_Exercise directions_: The answer must be every line of the data that holds the word "computer".

_Data to examine_:
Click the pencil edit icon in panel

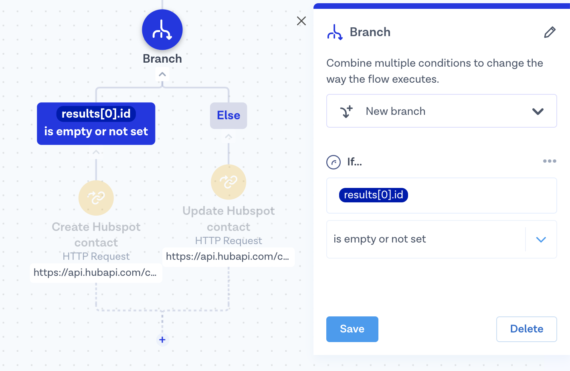tap(550, 32)
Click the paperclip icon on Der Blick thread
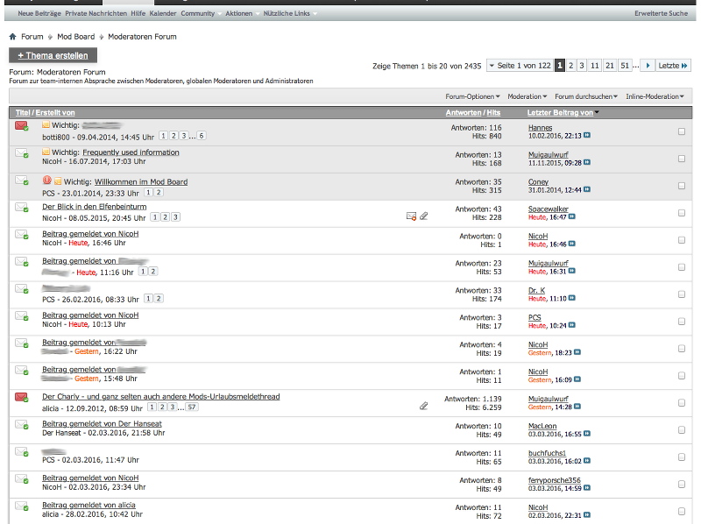Image resolution: width=701 pixels, height=524 pixels. pyautogui.click(x=424, y=216)
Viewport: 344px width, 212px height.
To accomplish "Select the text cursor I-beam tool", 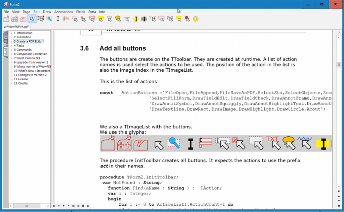I will point(58,19).
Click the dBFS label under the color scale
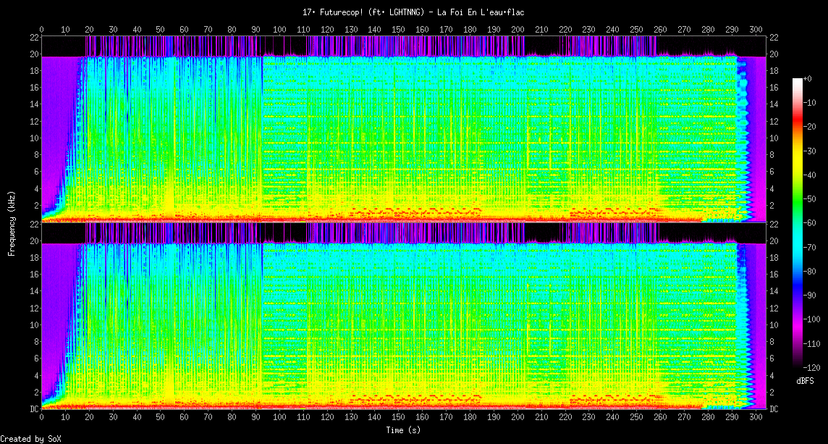The image size is (828, 444). [x=806, y=380]
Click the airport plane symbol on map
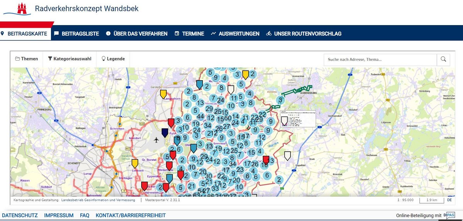This screenshot has height=221, width=463. click(x=156, y=139)
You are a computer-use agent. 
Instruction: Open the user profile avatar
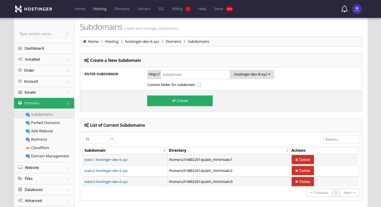(357, 9)
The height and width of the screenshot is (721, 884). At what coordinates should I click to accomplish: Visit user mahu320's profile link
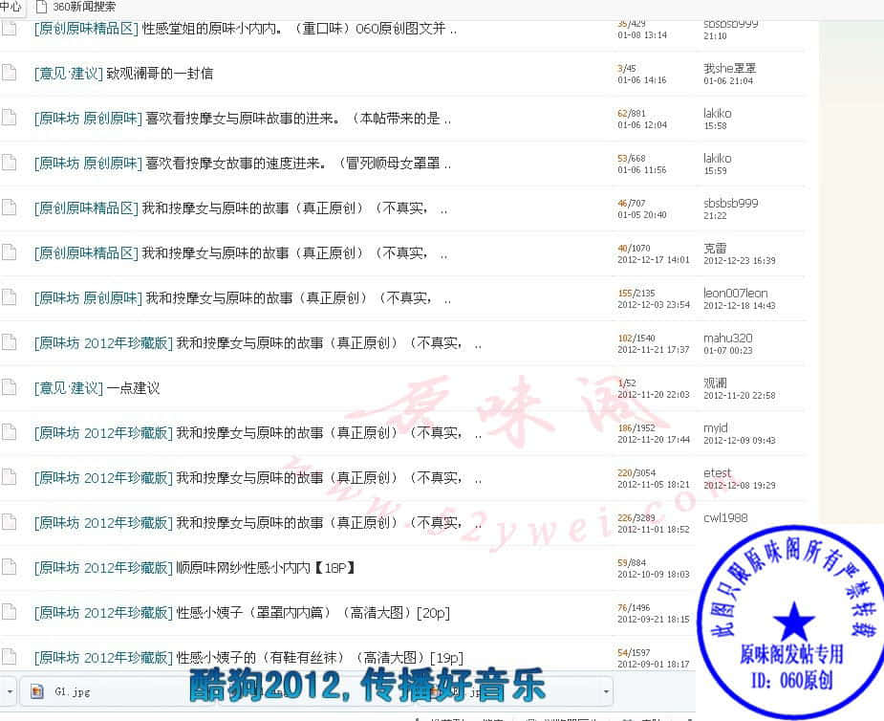[x=727, y=338]
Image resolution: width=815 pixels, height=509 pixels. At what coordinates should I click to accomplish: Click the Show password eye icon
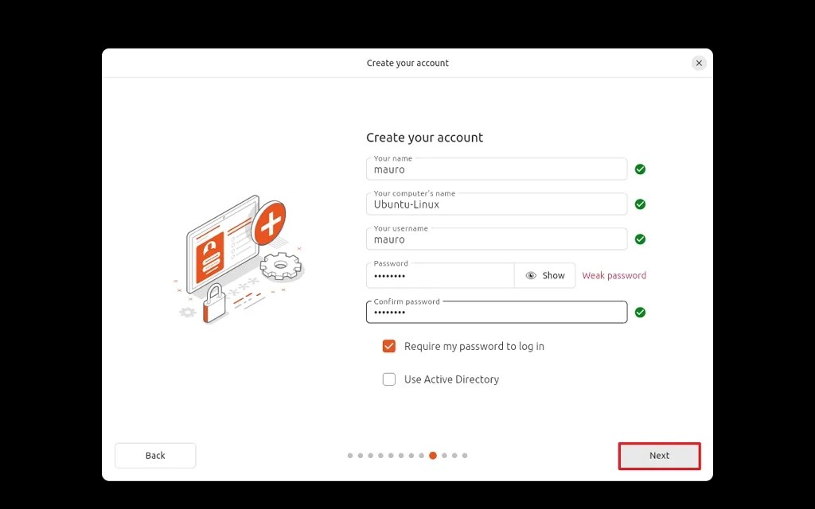pos(530,275)
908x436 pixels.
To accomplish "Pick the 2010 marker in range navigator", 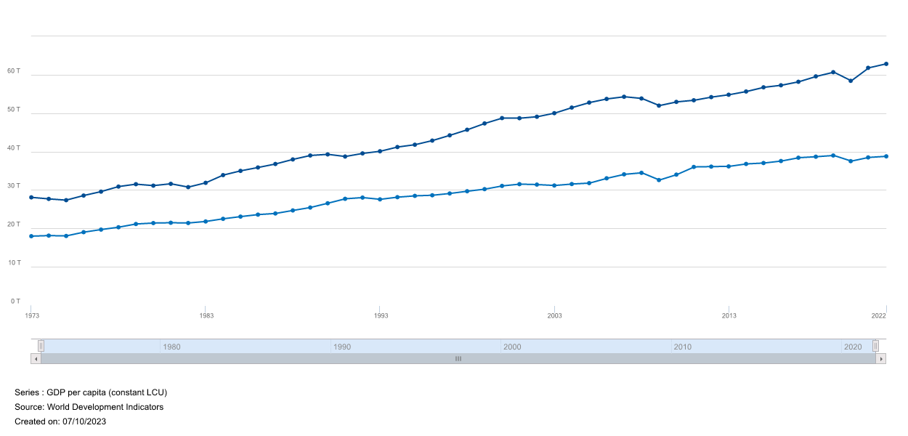I will tap(683, 347).
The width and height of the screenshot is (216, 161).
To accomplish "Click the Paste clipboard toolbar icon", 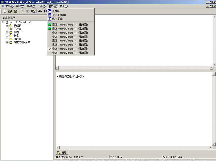I will pos(33,11).
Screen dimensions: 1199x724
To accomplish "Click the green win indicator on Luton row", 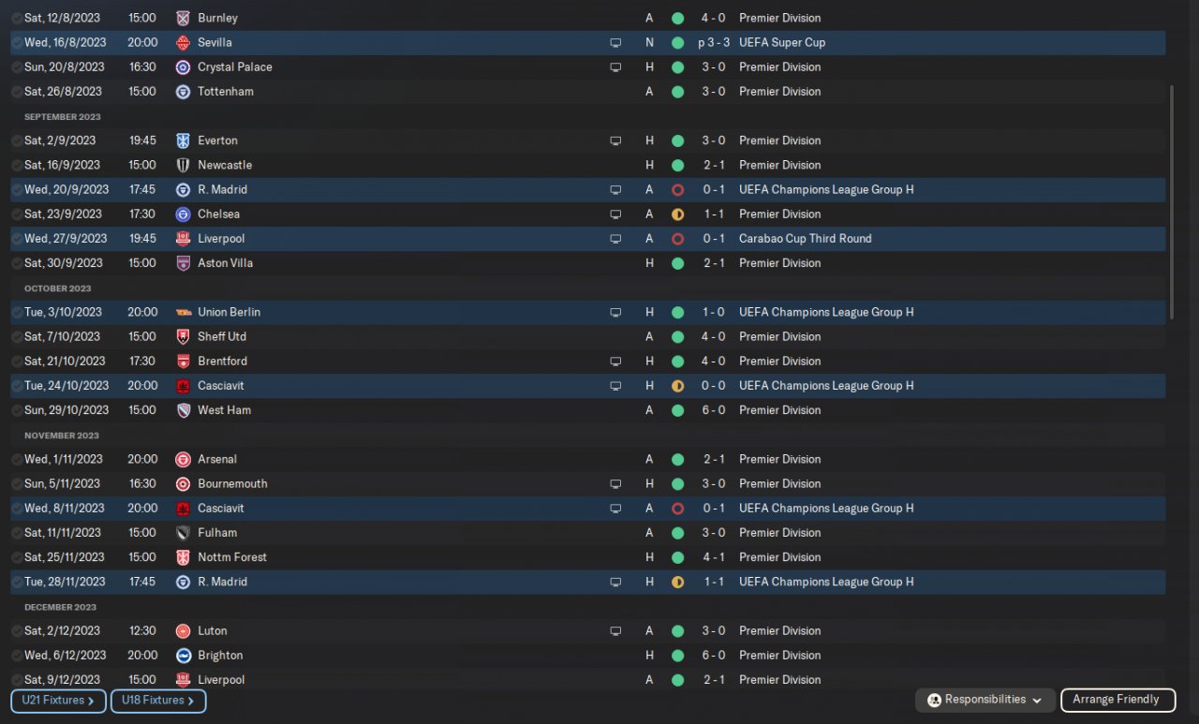I will point(677,631).
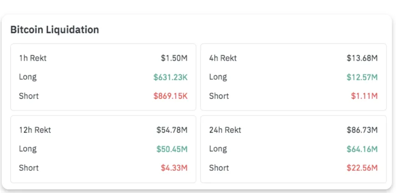The height and width of the screenshot is (193, 396).
Task: Click the 24h Rekt total $86.73M
Action: click(362, 130)
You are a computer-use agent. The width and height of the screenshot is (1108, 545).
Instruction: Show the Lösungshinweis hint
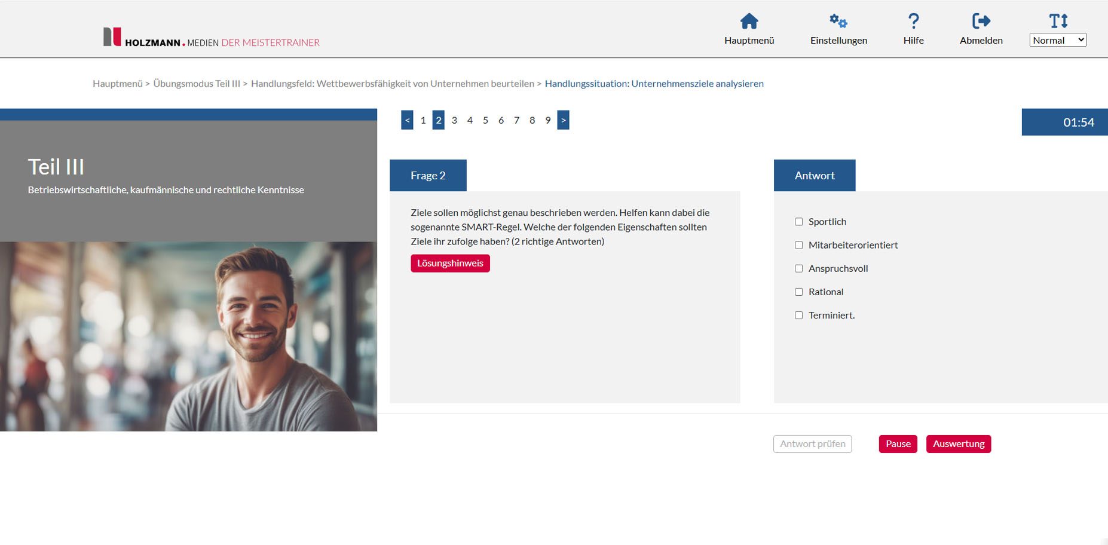click(450, 264)
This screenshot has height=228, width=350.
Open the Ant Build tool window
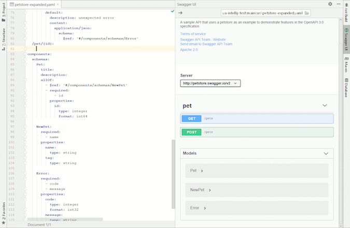(346, 14)

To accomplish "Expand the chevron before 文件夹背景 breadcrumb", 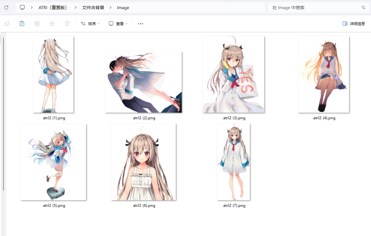I will pyautogui.click(x=76, y=8).
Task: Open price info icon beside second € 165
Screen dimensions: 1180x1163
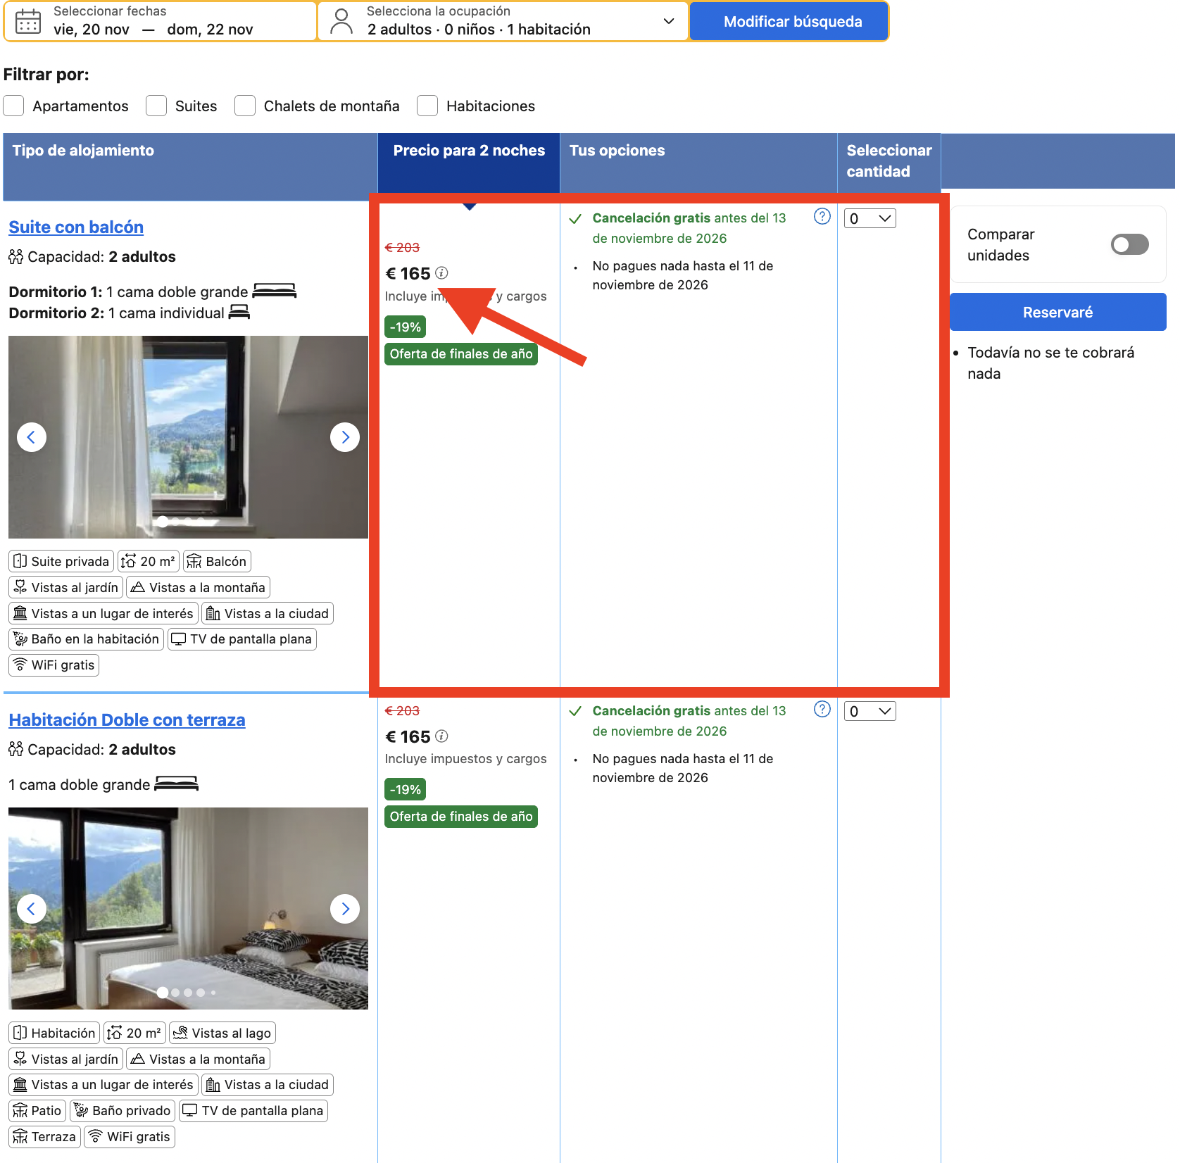Action: pyautogui.click(x=441, y=736)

_Result for this exercise_:
You are a computer-use agent. 
You are a computer-use agent. The width and height of the screenshot is (1108, 545).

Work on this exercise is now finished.